Selon le journal régional Actu Chartres, qui a rapporté l’information lundi 28 décembre, un arrêté préfectoral qui obligeait une famille algérienne « en fragilité psychologique » à quitter le territoire, a été exceptionnellement annulé par la cour administrative d'appel de Nantes.

Le couple d’Algériens et leur fille âgée de 7 ans sont arrivés en France à l’automne 2016 avec un visa de court séjour. Ils avaient rejoint les parents du mari qui disposaient de la nationalité française. Le couple a vécu un drame en Algérie, où ils ont perdu leur second enfant accidentellement, à l'âge de dix-huit mois. Ils ont eu, en France, un troisième enfant, né en 2017.

La naissance du troisième enfant avait plongé l’épouse dans une « dépression post-partum » et la mort de son cadet dans un « état de stress post-traumatique ». Leur fille aînée, qui présentait aussi des « symptômes dépressifs liés à un vécu traumatique », avait bénéficié d’une prise en charge psychologique. Les certificats médicaux établis par les Hôpitaux de Chartres contre-indiquent un départ du territoire en raison du risque de réactivation des traumatismes.

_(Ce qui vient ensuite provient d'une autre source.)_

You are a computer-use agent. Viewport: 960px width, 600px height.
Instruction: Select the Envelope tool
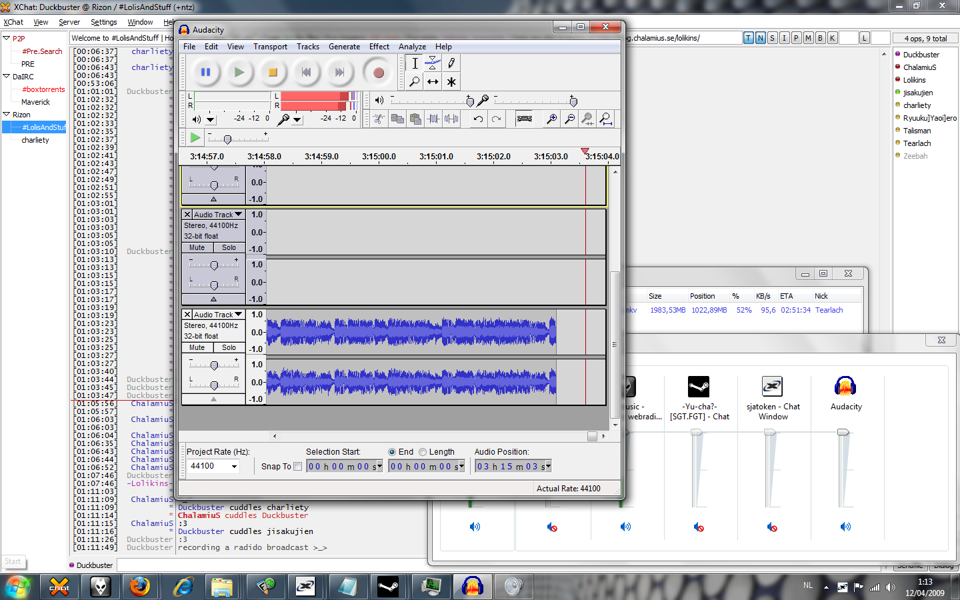pos(433,63)
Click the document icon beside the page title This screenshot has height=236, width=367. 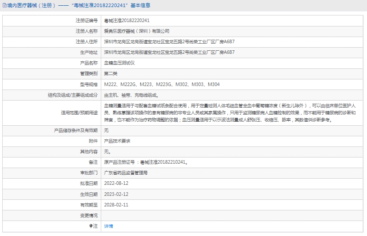point(4,6)
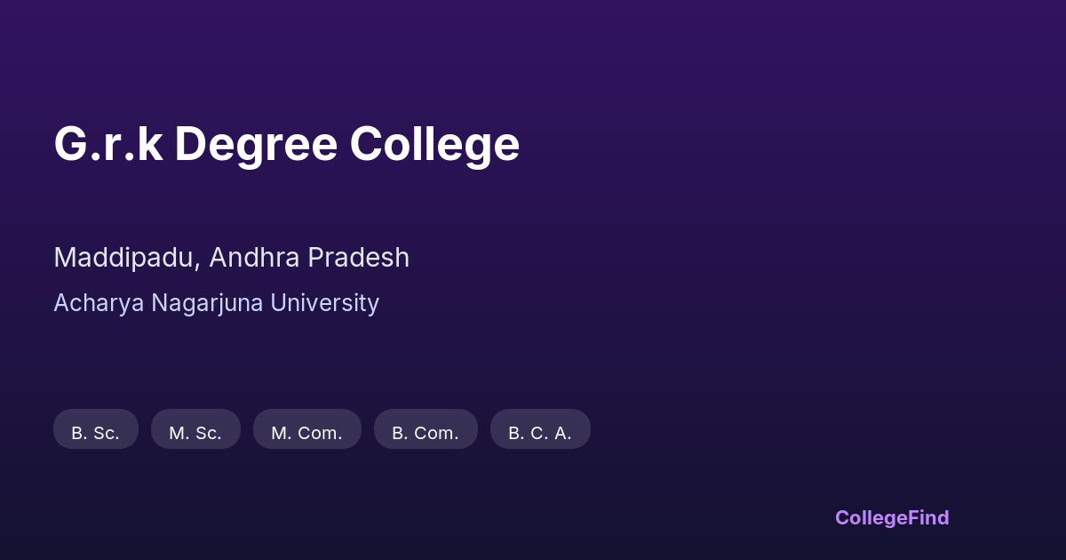Click the M. Sc. course tag
This screenshot has height=560, width=1066.
click(x=195, y=429)
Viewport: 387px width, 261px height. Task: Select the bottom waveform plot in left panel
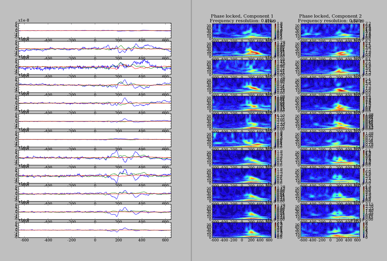95,230
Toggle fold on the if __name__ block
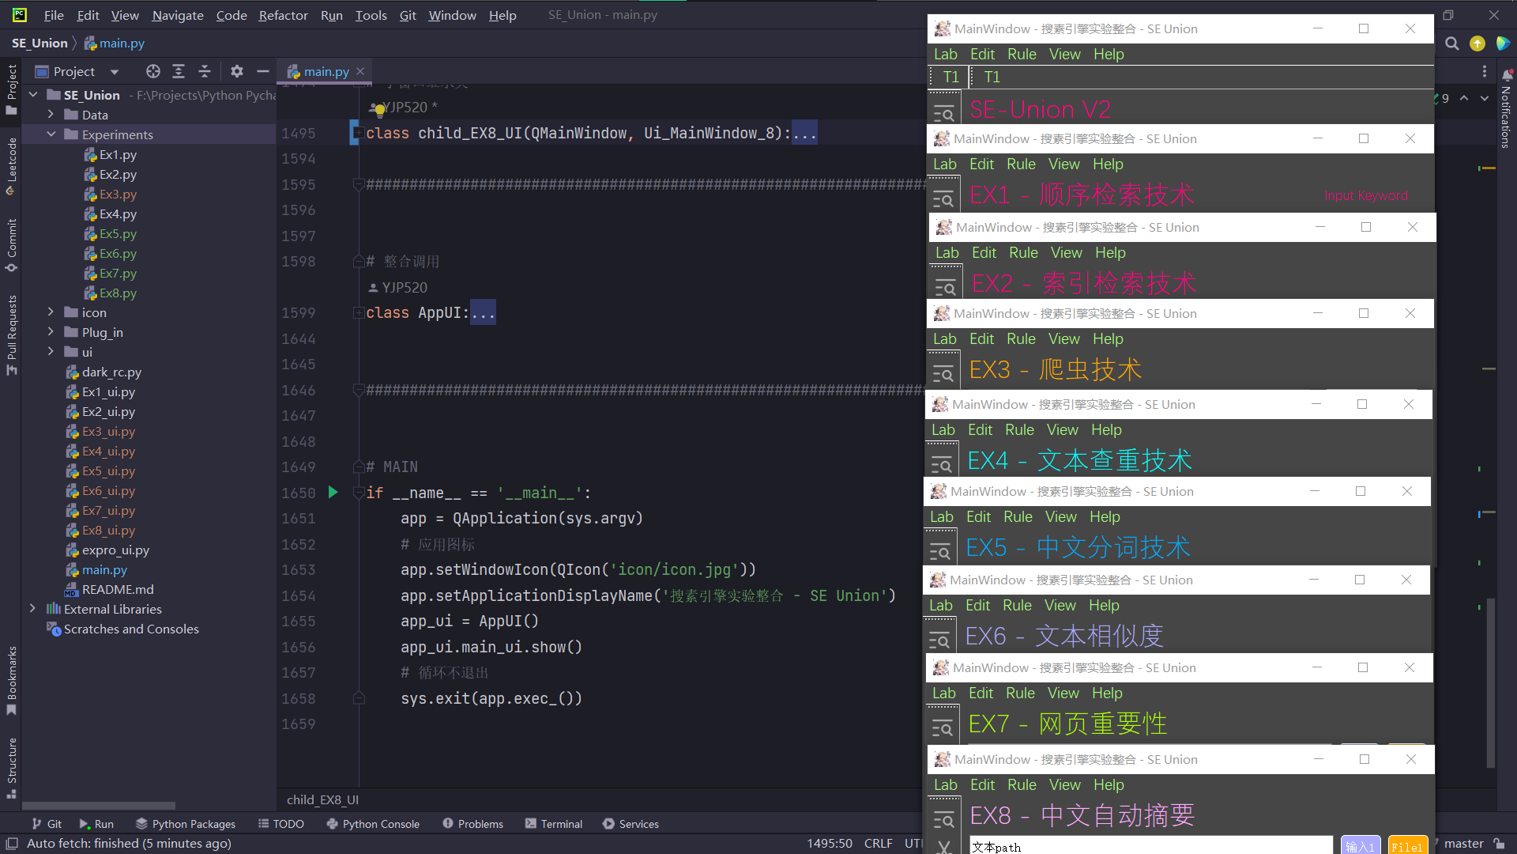The height and width of the screenshot is (854, 1517). 358,493
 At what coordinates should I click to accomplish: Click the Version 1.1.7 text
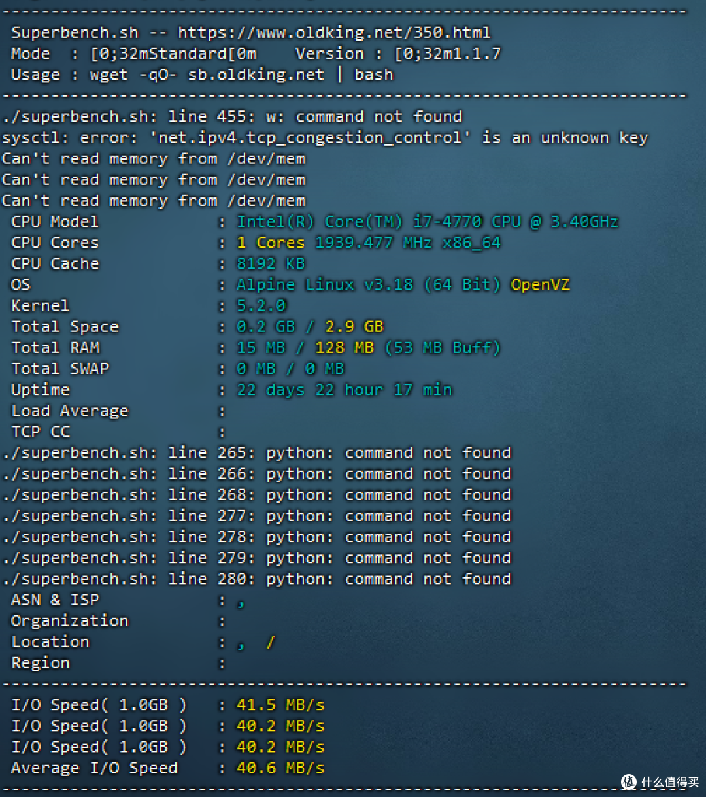398,54
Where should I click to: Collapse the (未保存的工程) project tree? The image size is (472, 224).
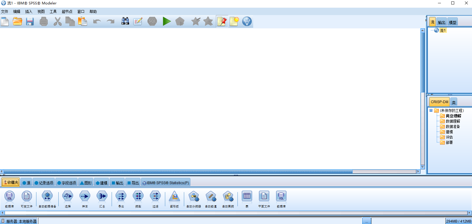pos(431,111)
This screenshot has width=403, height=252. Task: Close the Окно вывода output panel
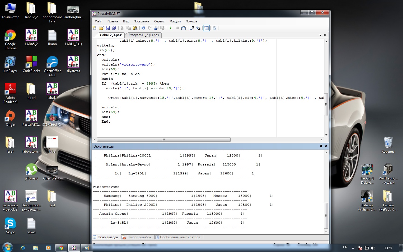pos(326,146)

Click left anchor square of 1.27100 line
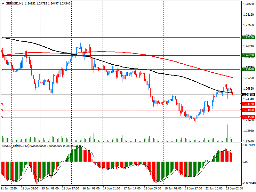(x=2, y=38)
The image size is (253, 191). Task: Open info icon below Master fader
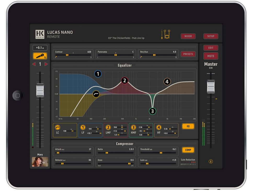click(211, 161)
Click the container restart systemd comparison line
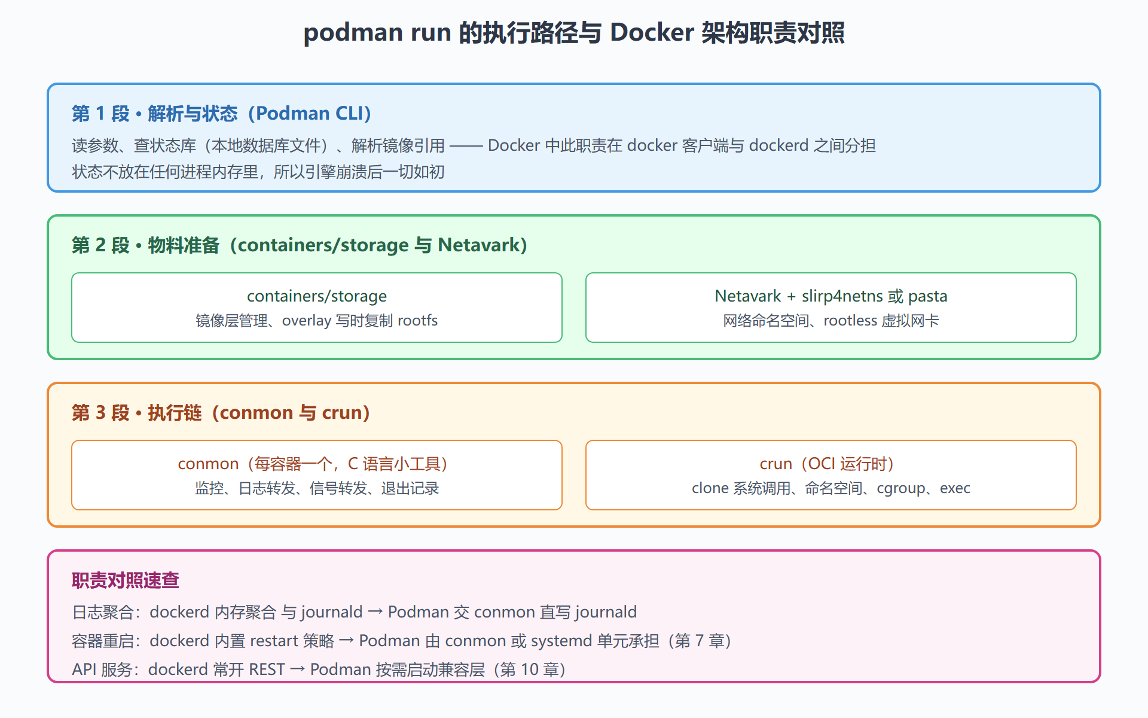The height and width of the screenshot is (718, 1148). point(402,641)
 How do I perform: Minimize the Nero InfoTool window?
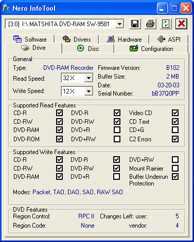click(x=162, y=8)
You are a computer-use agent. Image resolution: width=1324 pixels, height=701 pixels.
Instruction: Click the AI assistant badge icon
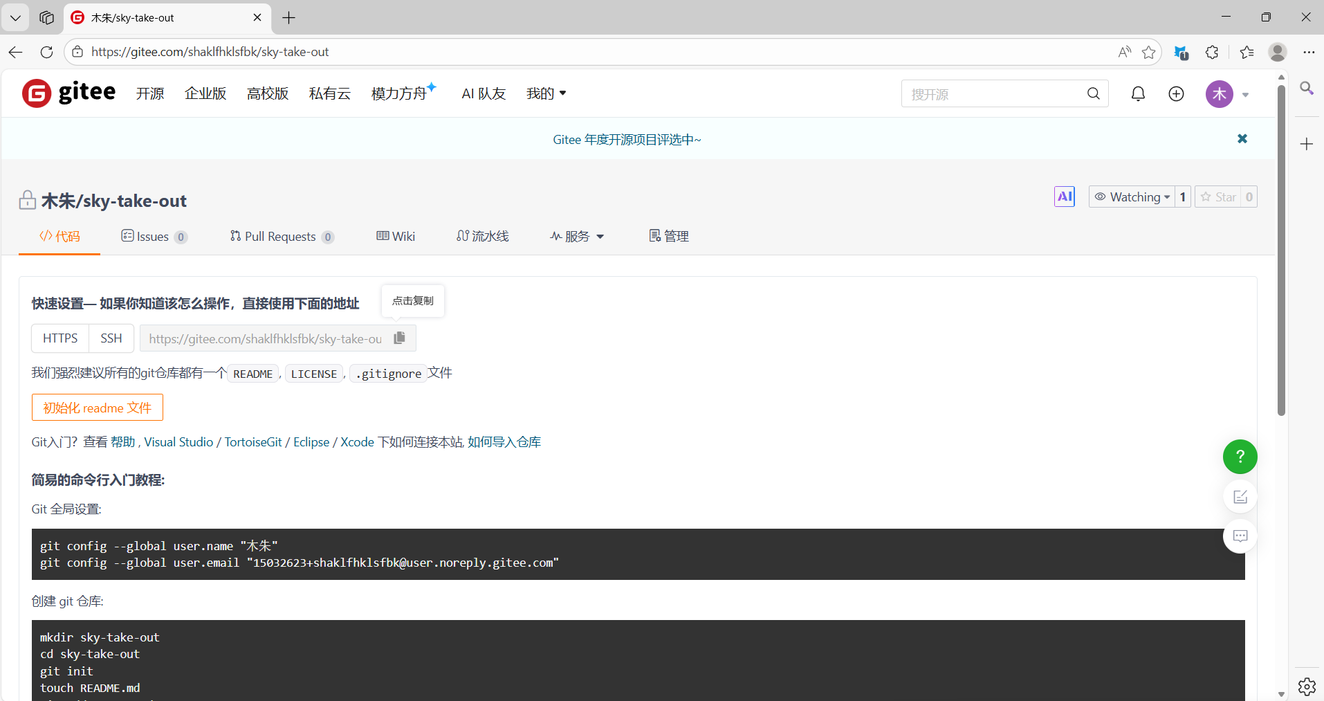tap(1064, 197)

Les juges nantais estiment que « dans les circonstances très particulières de l’espèce, liées en particulier à la situation de grande fragilité psychologique de certains membres de la famille, les décisions refusant la délivrance de titres de séjour (…) et obligeant les intéressés à quitter le territoire français portent une atteinte disproportionnée à leur droit au respect de leur vie privée et familiale ».